TWIN 2.5: Dem digitalen Zwilling noch näher.

Neue, präzisere Gebäudedaten erlauben bessere Analysen für Wohnen & Energie.

Die exklusive Zusammenarbeit zwischen enwarp und dem data analytics institute macht es möglich: Aus Laserscan-Daten wird erstmals der sogenannte Level-of-Detail (LOD) 2.5 ermittelt. Die für nahezu jedes Gebäude in Deutschland verfügbaren Daten liefern deutlich präzisere Informationen als die derzeitigen LOD2-Daten der Bundesländer.
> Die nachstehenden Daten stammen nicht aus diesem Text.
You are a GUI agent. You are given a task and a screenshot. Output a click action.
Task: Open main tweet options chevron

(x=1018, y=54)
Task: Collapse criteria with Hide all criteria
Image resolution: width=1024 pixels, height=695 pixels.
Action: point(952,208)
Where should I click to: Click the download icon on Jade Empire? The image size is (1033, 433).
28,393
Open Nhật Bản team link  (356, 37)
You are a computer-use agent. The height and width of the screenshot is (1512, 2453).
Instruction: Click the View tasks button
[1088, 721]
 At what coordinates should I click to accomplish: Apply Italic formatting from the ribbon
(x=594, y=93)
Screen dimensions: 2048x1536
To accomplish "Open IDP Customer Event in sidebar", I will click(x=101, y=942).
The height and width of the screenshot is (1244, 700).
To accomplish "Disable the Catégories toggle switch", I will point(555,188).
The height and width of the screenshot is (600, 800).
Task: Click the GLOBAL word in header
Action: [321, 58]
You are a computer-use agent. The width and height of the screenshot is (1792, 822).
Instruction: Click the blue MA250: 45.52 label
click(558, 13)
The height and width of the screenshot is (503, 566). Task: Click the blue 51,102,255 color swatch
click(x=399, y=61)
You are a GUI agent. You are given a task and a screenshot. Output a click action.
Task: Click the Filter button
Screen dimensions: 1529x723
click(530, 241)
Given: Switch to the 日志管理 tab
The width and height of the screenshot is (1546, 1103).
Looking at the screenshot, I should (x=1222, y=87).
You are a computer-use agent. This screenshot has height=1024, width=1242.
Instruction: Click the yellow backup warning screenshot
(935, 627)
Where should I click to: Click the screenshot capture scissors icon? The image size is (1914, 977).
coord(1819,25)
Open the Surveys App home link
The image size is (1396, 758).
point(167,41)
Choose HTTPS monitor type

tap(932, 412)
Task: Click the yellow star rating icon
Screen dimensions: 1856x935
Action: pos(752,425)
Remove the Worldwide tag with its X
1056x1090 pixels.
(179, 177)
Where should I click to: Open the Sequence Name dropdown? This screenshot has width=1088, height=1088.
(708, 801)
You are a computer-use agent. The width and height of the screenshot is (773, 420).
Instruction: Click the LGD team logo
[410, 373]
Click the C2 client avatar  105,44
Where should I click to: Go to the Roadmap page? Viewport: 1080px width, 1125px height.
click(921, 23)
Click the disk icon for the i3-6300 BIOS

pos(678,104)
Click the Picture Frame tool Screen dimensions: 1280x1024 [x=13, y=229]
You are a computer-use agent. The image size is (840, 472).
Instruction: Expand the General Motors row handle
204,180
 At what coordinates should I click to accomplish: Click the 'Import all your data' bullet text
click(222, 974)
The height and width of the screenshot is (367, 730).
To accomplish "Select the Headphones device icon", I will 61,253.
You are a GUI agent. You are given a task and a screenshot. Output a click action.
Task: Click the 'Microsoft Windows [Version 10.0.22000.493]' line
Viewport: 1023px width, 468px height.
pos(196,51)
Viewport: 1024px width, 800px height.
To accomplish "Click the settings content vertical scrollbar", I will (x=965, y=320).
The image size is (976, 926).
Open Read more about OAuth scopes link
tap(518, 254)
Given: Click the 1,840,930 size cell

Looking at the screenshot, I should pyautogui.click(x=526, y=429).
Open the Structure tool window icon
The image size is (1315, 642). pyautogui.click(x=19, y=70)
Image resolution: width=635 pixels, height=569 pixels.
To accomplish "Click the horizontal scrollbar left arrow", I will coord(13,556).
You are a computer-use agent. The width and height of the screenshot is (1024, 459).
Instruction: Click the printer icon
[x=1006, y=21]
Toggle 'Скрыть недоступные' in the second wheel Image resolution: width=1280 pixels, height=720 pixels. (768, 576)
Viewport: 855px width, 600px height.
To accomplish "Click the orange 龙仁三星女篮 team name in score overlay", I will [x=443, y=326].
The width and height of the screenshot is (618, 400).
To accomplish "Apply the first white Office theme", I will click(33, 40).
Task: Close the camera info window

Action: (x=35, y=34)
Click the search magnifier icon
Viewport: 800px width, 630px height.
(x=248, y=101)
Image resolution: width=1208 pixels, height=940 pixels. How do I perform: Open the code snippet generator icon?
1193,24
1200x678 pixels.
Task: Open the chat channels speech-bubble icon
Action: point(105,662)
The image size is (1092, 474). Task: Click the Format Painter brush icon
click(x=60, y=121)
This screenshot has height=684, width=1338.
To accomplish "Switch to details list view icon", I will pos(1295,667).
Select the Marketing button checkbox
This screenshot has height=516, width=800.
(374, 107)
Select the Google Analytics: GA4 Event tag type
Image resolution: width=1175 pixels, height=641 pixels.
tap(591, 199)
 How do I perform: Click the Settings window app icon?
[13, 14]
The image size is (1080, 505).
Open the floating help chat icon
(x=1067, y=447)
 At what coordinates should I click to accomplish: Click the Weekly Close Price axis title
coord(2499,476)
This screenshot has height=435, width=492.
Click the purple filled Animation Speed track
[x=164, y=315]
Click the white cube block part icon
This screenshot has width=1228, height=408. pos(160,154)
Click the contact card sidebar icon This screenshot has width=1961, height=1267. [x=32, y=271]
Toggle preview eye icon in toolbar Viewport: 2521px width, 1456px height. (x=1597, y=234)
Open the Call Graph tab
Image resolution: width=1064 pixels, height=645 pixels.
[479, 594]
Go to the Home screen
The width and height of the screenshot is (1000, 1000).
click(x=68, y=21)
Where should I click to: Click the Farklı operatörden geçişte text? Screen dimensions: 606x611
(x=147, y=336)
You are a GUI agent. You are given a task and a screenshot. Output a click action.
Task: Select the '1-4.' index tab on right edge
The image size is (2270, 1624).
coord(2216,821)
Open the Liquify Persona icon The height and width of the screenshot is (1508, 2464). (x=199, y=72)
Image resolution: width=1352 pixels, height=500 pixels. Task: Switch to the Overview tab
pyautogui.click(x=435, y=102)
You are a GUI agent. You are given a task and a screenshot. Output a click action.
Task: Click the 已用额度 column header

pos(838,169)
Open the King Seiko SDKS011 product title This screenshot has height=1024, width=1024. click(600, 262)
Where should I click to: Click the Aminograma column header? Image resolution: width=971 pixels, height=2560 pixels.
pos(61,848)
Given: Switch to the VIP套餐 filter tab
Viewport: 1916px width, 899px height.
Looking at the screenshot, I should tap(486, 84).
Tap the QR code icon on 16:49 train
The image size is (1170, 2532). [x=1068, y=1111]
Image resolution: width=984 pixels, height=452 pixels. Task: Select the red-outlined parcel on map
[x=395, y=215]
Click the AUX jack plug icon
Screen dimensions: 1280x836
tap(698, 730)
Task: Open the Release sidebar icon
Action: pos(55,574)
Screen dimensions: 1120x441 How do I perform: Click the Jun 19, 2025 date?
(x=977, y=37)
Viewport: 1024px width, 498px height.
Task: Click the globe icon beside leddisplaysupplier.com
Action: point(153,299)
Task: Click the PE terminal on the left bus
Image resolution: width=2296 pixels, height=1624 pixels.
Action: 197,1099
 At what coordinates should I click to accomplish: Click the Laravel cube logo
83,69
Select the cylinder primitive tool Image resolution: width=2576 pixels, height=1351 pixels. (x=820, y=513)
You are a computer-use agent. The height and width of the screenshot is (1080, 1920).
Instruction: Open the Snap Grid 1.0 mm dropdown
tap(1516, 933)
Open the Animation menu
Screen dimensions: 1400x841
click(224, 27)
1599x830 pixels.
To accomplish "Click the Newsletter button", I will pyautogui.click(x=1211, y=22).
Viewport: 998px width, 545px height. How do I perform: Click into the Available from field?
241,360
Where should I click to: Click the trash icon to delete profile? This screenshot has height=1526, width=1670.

LOD2.5 ermöglicht eine bessere Berechnung zahlreicher, wichtiger Gebäudekennziffern für Wohnen & Energie wie beispielsweise deutlich genauere Gebäudevolumen, Wohnfläche, Etagenzahl, Energieverbrauch und Solarpotenzial.

Digitaler Zwilling: Bisher nur LOD2 verfügbar

Am Beispiel der Rheinallee 35b in Bonn (Quelle: Digitaler Zwilling NRW) ist gut erkennbar, dass die derzeitigen Gebäudedaten vereinfachte 3D-Modelle darstellen. Anbauten und Aufbauten sind nicht erfasst und fehlen damit in weiterführenden Auswertungen.

NEU: LOD2.5 setzt neue Maßstäbe in der Präzision

In der Zusammenarbeit mit enwarp und dai entsteht eine neue Gebäudedatenbank in Verbindung mit postalischen Adressen und amtlichen Strukturen von höchster Präzision (TWIN.Building). Im Ergebnis liegen bessere Gebäudemerkmale vor, die auf Basis der LOD2.5-Daten berechnet werden. Dazu gehören neben den bereits o.g. Gebäudemerkmalen für Wohnen & Energie auch zahlreiche sozio-demographische sowie ökonomische Merkmale dank Micro-Simulation und Machine Learning.

TWIN: Das neue Datenmodell der dai

Basis für die LOD2.5-Daten von enwarp ist das neu entwickelte Datenmodell der dai. Es ermöglicht Daten unterschiedlicher Quellen über Menschen & Objekte (z.B. Mobilitäten, Baumabschattung etc.) einheitlich zu kombinieren. Dank stetig wachsender Datenquellen, egal ob Public oder wie hier Private Data, entsteht so TWIN.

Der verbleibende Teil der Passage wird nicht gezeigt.